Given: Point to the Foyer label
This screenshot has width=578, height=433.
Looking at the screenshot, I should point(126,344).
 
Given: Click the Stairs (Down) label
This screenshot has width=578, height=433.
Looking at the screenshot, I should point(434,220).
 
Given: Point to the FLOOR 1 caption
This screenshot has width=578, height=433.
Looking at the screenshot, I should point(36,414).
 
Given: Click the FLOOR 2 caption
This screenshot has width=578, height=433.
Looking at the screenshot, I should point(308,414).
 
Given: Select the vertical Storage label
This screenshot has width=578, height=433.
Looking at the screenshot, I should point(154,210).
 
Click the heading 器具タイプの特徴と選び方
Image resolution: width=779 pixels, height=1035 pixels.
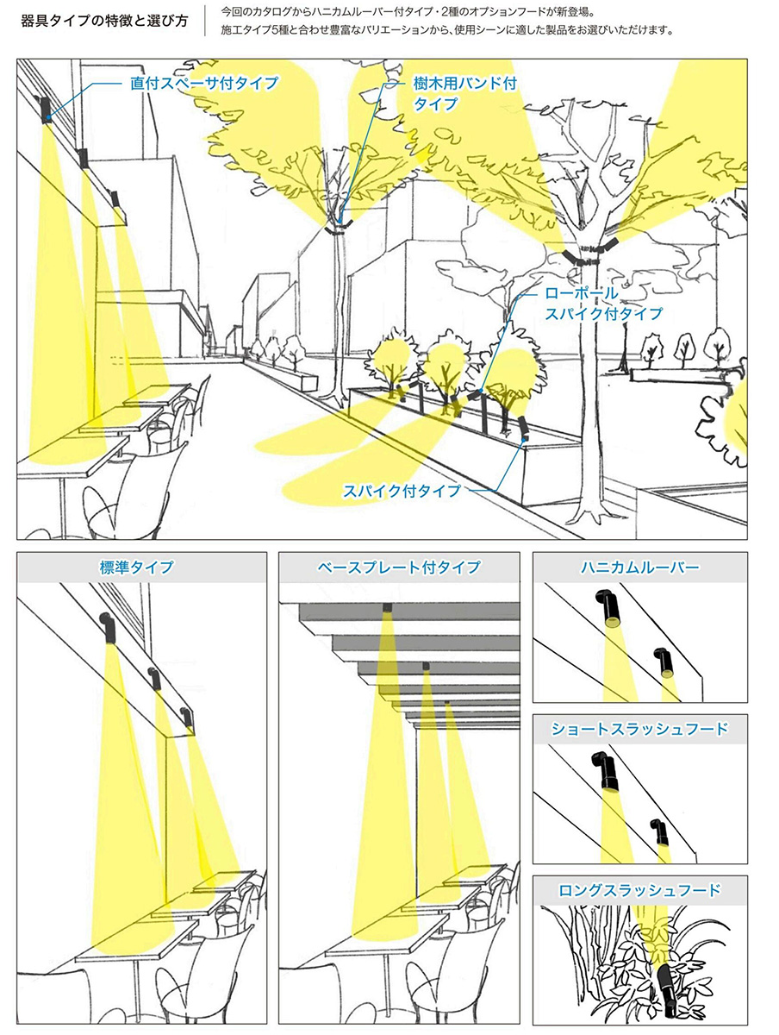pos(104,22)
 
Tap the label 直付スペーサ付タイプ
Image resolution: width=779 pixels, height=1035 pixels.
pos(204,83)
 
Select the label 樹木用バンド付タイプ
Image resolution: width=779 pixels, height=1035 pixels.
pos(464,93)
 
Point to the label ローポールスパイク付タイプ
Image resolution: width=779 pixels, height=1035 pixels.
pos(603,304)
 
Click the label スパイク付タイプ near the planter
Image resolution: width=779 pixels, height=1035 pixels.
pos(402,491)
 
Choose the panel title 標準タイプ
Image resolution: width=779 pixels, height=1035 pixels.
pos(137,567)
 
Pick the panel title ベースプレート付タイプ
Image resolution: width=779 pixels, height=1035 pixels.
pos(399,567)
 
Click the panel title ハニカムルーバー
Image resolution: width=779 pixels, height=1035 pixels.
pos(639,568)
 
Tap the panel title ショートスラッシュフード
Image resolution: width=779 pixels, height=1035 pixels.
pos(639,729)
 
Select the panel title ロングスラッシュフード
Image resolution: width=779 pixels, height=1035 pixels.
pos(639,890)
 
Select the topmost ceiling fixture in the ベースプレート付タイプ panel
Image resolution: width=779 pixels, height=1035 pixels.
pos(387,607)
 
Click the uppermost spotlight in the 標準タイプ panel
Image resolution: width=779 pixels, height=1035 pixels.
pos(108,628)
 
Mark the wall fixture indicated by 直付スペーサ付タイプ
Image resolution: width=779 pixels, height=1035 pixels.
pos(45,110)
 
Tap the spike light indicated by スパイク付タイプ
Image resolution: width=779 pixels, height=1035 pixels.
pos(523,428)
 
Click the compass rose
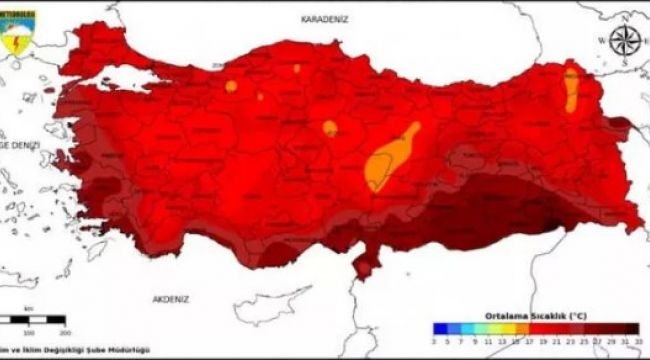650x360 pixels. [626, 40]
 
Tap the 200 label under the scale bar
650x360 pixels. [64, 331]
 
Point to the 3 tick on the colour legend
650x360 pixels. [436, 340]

==

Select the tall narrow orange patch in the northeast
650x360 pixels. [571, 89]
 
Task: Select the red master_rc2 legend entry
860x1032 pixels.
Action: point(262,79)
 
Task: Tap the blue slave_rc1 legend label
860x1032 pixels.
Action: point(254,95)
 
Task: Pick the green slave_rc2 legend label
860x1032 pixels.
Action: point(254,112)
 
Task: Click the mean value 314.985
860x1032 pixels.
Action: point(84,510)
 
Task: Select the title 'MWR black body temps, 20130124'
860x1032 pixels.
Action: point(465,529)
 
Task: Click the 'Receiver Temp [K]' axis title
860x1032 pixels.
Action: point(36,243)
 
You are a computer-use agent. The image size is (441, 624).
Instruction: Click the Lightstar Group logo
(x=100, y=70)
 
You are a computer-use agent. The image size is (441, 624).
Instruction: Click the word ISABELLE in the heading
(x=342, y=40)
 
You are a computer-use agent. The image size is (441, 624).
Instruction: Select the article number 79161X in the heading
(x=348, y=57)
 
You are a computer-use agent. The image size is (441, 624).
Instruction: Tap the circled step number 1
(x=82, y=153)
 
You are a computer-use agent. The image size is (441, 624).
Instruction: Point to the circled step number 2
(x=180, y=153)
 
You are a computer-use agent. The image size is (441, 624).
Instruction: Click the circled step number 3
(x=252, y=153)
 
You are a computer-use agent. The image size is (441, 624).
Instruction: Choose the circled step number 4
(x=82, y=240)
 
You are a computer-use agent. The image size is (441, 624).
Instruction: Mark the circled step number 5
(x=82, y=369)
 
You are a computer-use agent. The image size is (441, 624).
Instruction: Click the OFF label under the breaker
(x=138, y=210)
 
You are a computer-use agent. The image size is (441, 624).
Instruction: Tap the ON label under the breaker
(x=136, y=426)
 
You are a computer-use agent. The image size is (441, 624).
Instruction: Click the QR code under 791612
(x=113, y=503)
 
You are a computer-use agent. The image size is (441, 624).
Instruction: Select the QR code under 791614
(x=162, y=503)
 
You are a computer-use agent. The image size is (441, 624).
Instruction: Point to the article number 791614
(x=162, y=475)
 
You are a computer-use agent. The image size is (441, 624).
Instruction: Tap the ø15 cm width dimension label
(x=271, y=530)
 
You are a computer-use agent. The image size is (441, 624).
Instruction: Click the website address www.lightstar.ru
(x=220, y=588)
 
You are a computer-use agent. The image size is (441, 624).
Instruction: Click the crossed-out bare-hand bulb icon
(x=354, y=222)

--

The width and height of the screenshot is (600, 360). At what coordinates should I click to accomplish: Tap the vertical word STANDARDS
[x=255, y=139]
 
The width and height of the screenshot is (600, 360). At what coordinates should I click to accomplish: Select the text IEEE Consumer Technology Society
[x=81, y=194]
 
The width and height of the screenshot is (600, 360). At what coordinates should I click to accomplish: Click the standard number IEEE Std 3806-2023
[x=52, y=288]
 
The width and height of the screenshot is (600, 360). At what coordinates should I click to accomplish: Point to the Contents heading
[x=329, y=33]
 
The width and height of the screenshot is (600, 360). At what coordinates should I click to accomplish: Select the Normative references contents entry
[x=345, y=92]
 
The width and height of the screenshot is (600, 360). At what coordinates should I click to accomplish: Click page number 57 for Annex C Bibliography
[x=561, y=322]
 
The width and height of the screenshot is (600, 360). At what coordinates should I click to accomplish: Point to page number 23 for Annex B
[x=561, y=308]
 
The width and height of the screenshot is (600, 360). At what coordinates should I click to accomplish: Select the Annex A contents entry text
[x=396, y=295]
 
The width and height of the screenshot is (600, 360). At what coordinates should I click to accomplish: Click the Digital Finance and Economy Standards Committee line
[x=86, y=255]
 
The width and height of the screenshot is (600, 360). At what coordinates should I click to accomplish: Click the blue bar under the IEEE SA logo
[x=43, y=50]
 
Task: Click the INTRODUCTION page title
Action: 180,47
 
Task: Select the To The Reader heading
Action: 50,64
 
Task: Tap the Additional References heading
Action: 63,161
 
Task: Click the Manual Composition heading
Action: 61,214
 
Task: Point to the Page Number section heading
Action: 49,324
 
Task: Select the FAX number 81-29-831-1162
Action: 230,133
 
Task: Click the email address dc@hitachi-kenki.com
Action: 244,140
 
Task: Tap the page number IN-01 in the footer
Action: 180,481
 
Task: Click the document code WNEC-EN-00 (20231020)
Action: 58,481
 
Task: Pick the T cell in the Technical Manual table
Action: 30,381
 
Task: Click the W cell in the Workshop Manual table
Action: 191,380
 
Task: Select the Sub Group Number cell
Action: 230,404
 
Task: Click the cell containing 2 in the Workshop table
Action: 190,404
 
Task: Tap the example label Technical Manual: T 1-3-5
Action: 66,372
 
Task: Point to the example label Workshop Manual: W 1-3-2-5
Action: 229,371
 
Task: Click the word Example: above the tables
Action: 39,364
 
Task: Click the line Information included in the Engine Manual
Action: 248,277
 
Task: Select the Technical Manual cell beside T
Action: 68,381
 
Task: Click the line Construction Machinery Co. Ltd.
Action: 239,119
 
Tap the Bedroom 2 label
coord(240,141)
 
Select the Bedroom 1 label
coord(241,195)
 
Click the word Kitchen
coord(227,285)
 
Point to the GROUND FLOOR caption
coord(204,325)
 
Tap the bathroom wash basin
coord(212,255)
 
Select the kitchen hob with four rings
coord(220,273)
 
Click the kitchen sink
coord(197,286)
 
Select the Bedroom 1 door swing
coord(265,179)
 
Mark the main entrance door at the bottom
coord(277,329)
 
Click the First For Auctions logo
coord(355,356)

▸ DIRECTIVE: Reproduce the lines from the one containing "Mark the main entrance door at the bottom" through the one containing "coord(355,356)", inclusive, with "main entrance" changed to "front entrance" and nothing else altered.

▸ PROBLEM SOLUTION:
Mark the front entrance door at the bottom
coord(277,329)
 
Click the First For Auctions logo
coord(355,356)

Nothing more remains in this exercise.